┏━━
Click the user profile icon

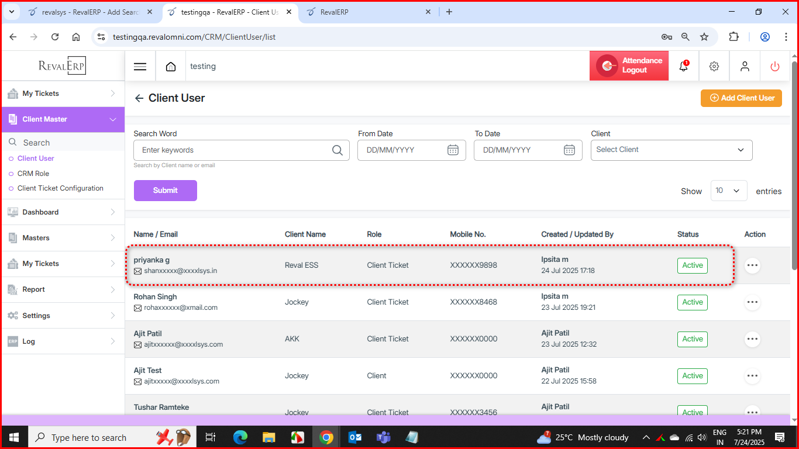744,67
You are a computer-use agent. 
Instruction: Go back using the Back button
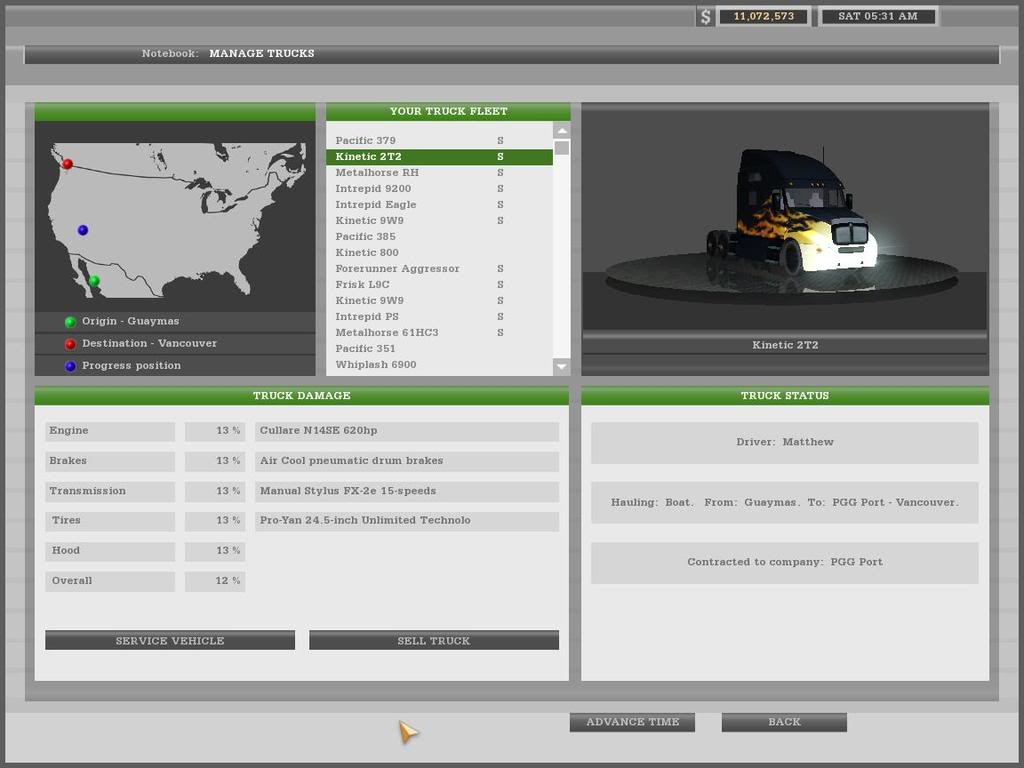pyautogui.click(x=784, y=722)
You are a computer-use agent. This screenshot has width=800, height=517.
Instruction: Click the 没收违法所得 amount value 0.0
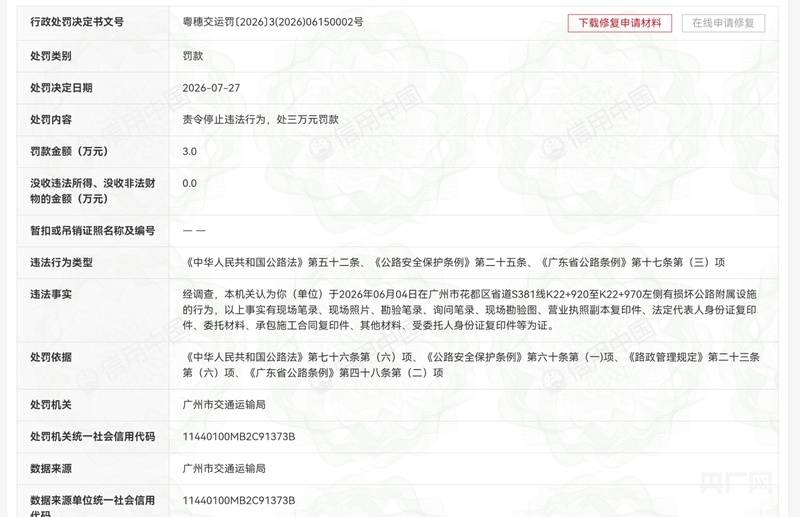point(189,183)
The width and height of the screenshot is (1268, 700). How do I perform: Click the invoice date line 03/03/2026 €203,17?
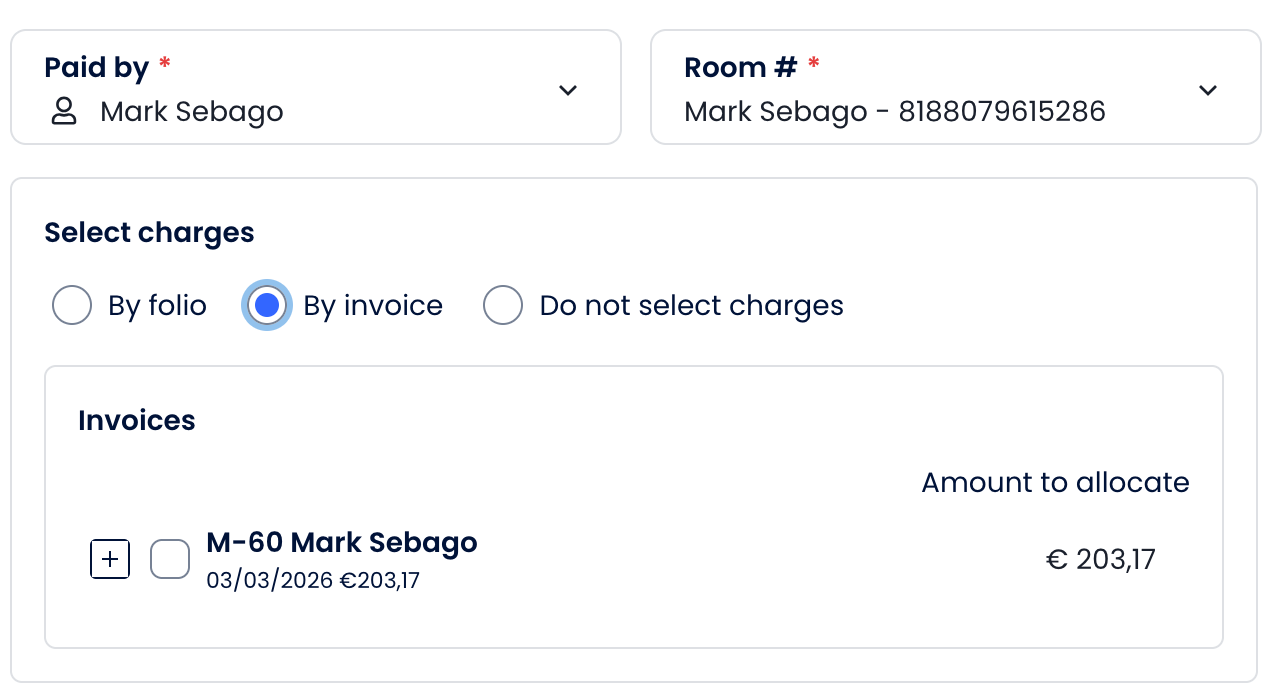313,580
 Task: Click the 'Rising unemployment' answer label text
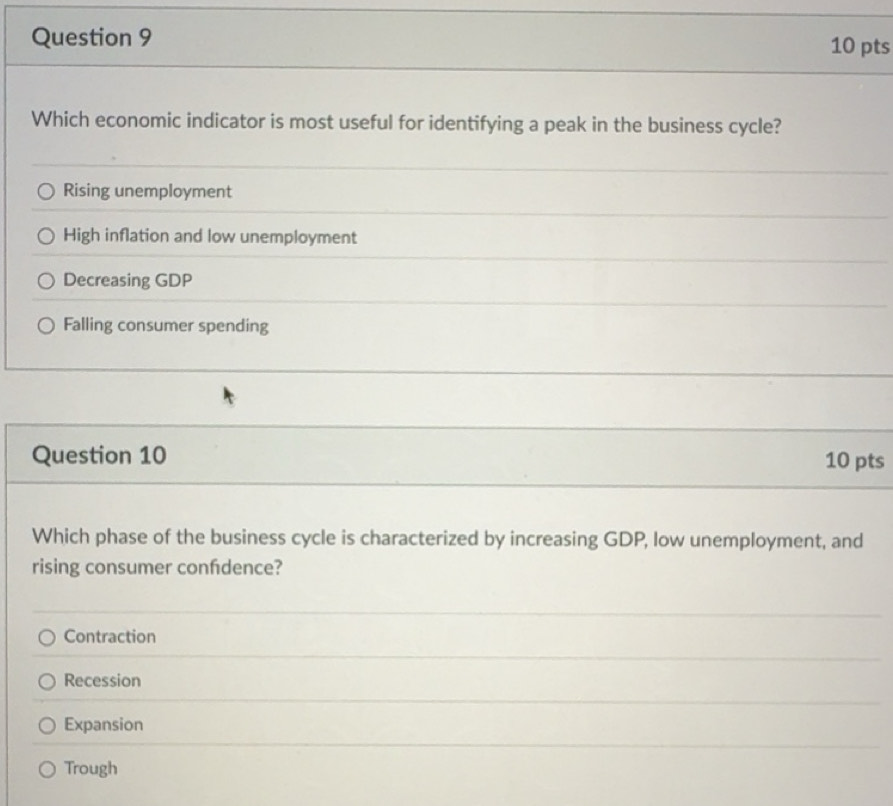point(147,191)
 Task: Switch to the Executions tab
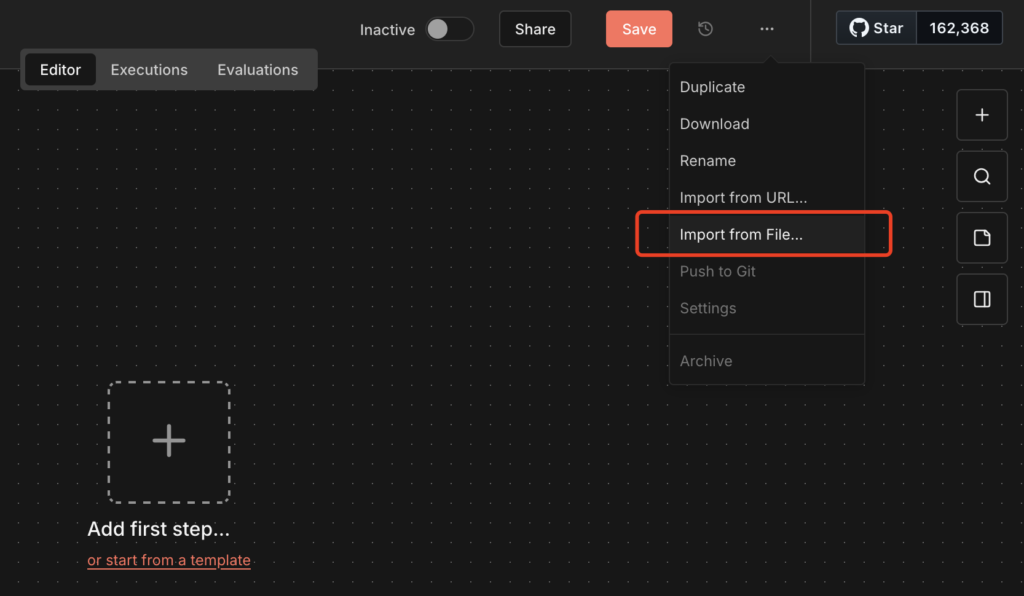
┗━━
Examine the records and report how many lines contain the string "agent". Only the number should be given.

Task response
2